Os Estados Unidos ampliaram programas de incentivo à produção doméstica e à diversificação de fornecedores, enquanto a China mantém posição dominante em etapas estratégicas do processamento de terras raras. Outros países produtores também passaram a restringir exportações de matérias-primas para estimular investimentos industriais locais.
No Senado, a discussão abordou ainda o Projeto de Lei 4.443/2025, que cria a Política Nacional de Minerais Críticos e Estratégicos.

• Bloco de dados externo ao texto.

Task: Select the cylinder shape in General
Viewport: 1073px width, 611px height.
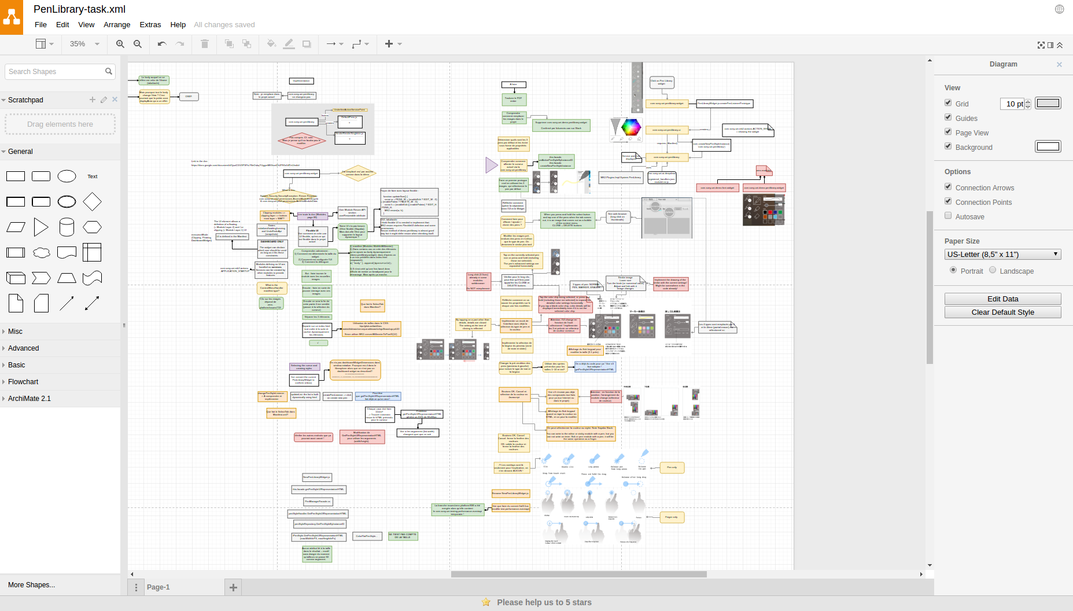Action: tap(67, 227)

A proposta busca estabelecer diretrizes para pesquisa, exploração, industrialização e atração de investimentos para o setor.
Entre os pontos destacados pelos participantes estão a necessidade de ampliar o conhecimento geológico do território brasileiro, fortalecer a pesquisa científica, estimular o desenvolvimento tecnológico e criar um ambiente regulatório capaz de atrair investimentos de longo prazo.
Para a FPA, o debate ultrapassa a questão mineral e passa a integrar uma agenda estratégica relacionada à competitividade da economia brasileira, à segurança das cadeias produtivas e ao posicionamento do país em um mercado que deve ganhar relevância crescente nas próximas décadas.